Milwaukee, August 1: If Willie Mays's singularity was limited to the awesome statistics of his record, or to his pay check, there would be no problem. Unfortunately, Willie also sets himself apart from his teammates off the field. He rooms alone, goes to the ball park by himself, goes out socially with nonbaseball friends. This can be irritating, particularly when the star is not performing with distinction. And certainly this is not one of Willie's best years. He hasn't hit a home run since July 2; he hasn't batted in a run in the last 13 games.
This background on Willie's on-and-off field behavior serves to point up a little drama which occurred during batting practice before today's opening game with the Braves. Willie was waiting his turn and Daryl Spencer was hitting fungos to the outfield a few feet away. As Willie moved toward the cage, Spencer's light bat slipped; it flew through the air and caught Mays just above the left knee. Willie dropped to the ground, writhing in pain. Rigney ran over asking anxiously, "What happened, what happened?" and saw his star lying prostrate on the ground. Spencer explained that the bat had slipped. Rigney admonished him for hitting fungos so near the batting cage. Angered, Spencer explained that he had been hitting there for four years and nothing like this had happened before. "What's more," said Spencer, looking down at Mays's stretched-out body, "he's not hurt."
The club doctor came out and Mays hobbled off the field. In the San Francisco dugout a player said, "We almost lost our boy," and another answered: "Yeh, but we might pick up an Academy Award for that acting performance."
We go to the ninth inning of the opening game of the series which should decide the National League pennant race. The world champion Braves lead 4-2. Bob Schmidt singles. Pinch hitters Speake and Sauer fly out. Kirkland doubles Schmidt to third. Willie Mays is next. McMahon relieves the tiring Burdette. Throwing nothing but fast balls, McMahon works the count to three and two. Del Crandall gives the signal, and after a long pause McMahon acknowledges it. Then he rears back and throws a beautiful curve ball past Mays. The umpire, the Giant dugout and the 39,563 fans see it split the plate. Willie doesn't. He hits the ground with his bat, stomps his right foot angrily in protest and swivels to complain. The umpire is on his way to the dressing room. Mays turns toward the Giant dugout. The players are leaving. The field lights are dimmed and the organ starts playing. Willie walks slowly away, dragging his bat heavily.

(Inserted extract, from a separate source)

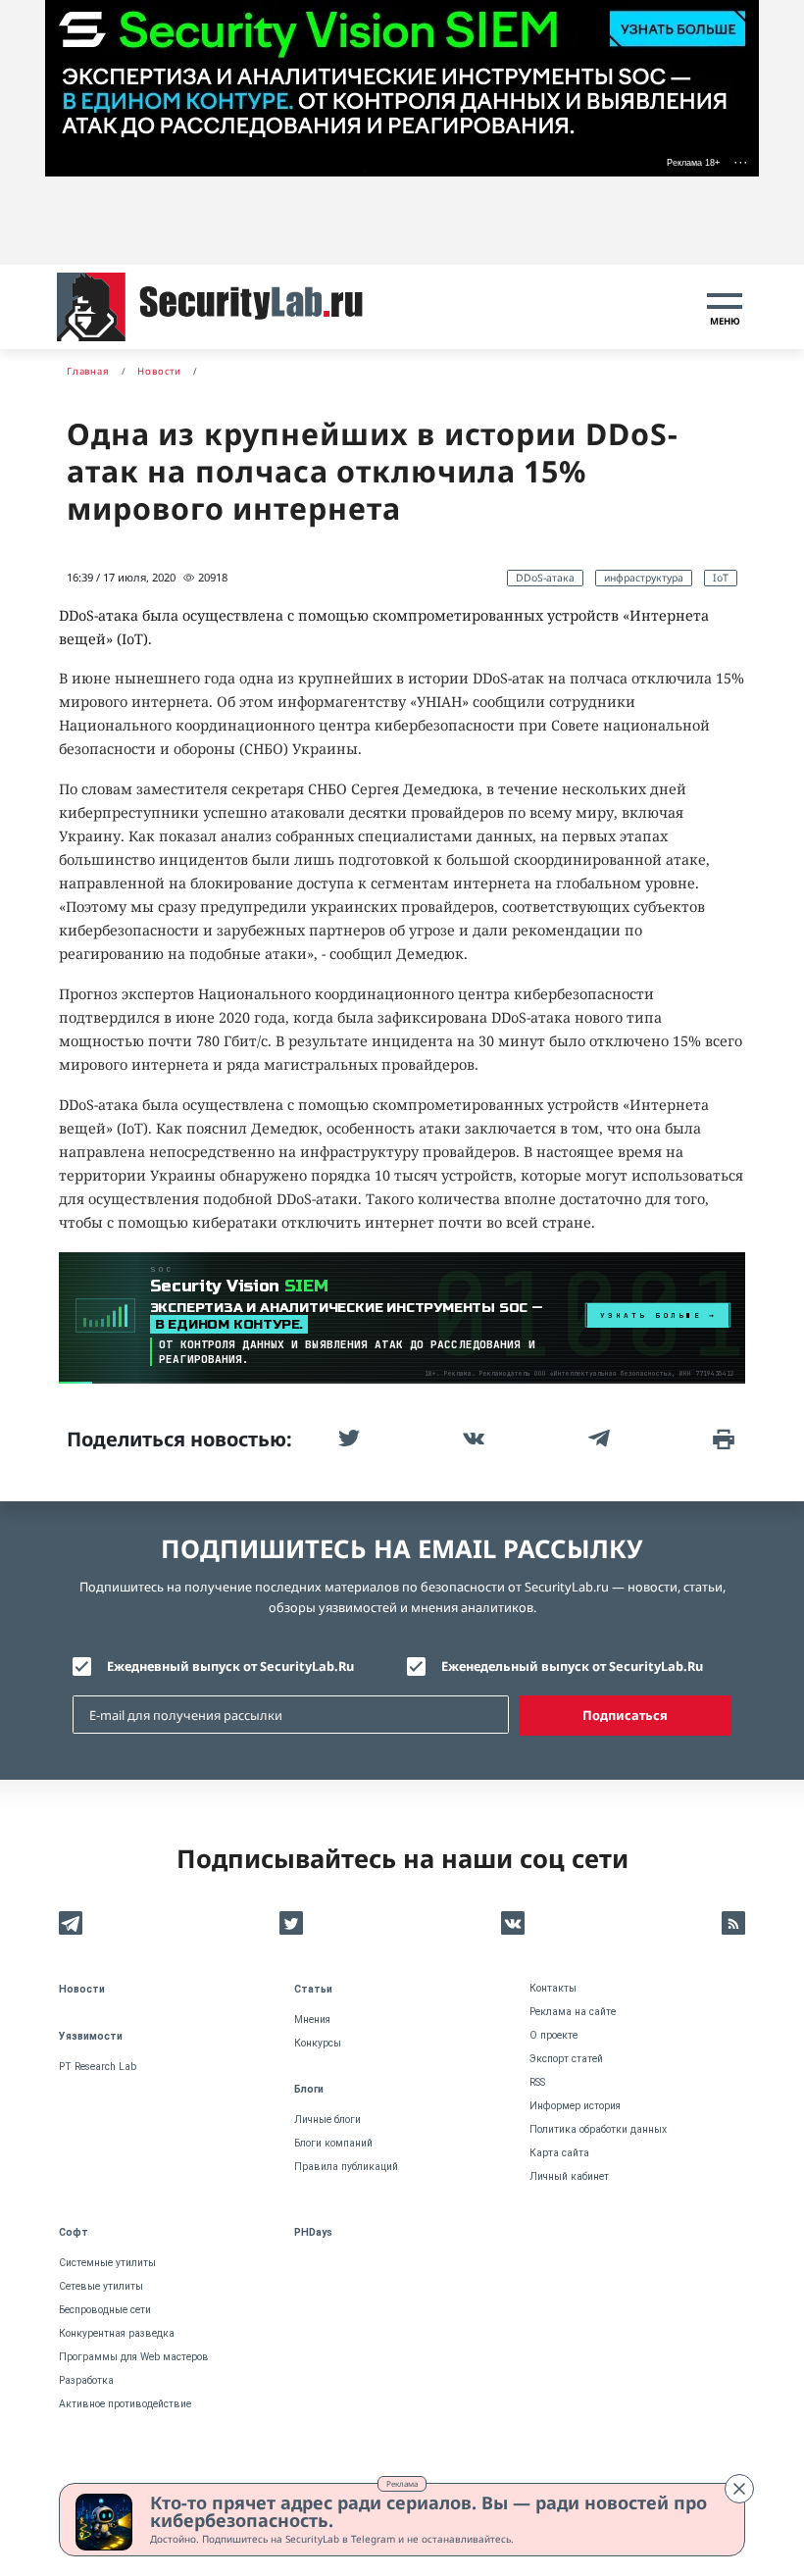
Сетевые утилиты (101, 2286)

Milwaukee, August 2: Natty, gum-chewing Leo Durocher leaned against the batting cage at County Stadium and watched the Giants work out. Orlando Cepeda stepped into a fast ball and sent it over the left-field fence. Durocher beamed: "That kid's great. If he doesn't make Rookie of the Year, somebody's just cheating." Mays stepped in. Leo quickly detected a change in Willie's swing: "His hands are too close to his body; he used to carry the bat much further back." Mays had been bringing the bat back eventually, but he waited until the pitch was delivered, thus hurrying the action and causing a hitch in his swing. So when Willie stepped out of the cage, Durocher explained what he was doing wrong. Willie had been told before—but from Durocher, well, that was different. He listened happily and attentively as the glib Durocher talked.
Bill White, Leon Wagner and Willie Kirkland, the big left-handers, took their turn in the batting cage, each hitting one ball out of the park. Durocher watched eagerly and enthused: "Great bunch of rookies," looking for all the world like a man who wanted desperately to get back into uniform and take these kids on to a World Series. Somebody will. It's just a question of time. Schmidt catching, McCormick pitching, Cepeda on first, Wagner, Kirkland, White, Mays and Alou in outfield, and Jackie Brandt, soon back from the service, playing somewhere. Average age 23, weight 210. And they can all run.

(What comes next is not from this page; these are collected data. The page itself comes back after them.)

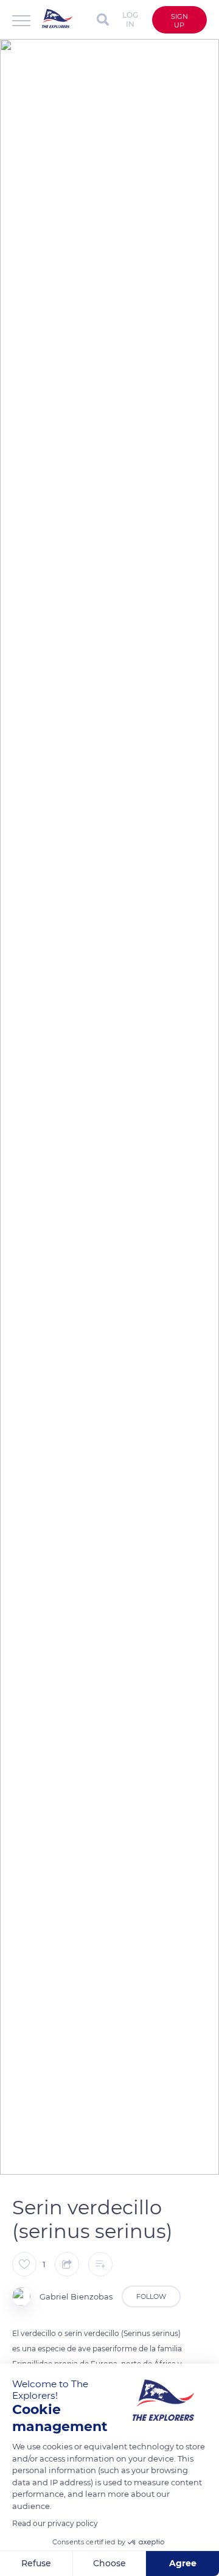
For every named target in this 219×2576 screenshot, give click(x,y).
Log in (130, 19)
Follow (151, 2296)
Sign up (179, 20)
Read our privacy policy (55, 2523)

It's pleasant to look to the future, the more so when the world champion Milwaukee Braves are taking the present away from you. They did this rather decisively Saturday afternoon with a 10-0 win over the bewildered Giants. San Francisco is now three games behind. As Rigney predicted, they won't quit. But the Braves appear to be too much ball club for the youthful Giants this year.
Milwaukee, August 3: Bill Rigney's colorful kids came to the end of the line on this beautiful Sunday afternoon. The Braves took both ends of a double-header to make it four straight games over our slumping heroes. The weak hitting of Mr. Willie Mays, coupled with inept relief pitching and a leaky infield, was too great a burden to carry into a decisive series.
How San Francisco fans, who certainly expect a good deal of their remarkable ball team, will feel about today's humiliation in Milwaukee no one knows. But they can certainly take heart for the fact that their beloved Giants were the most exciting team in baseball through July and were the only team in either major league who made a run of it.
The Giants may come back again, though it is extremely doubtful. San Franciscans' wonderful dream of a pennant in their first year will have to wait. But not for very long.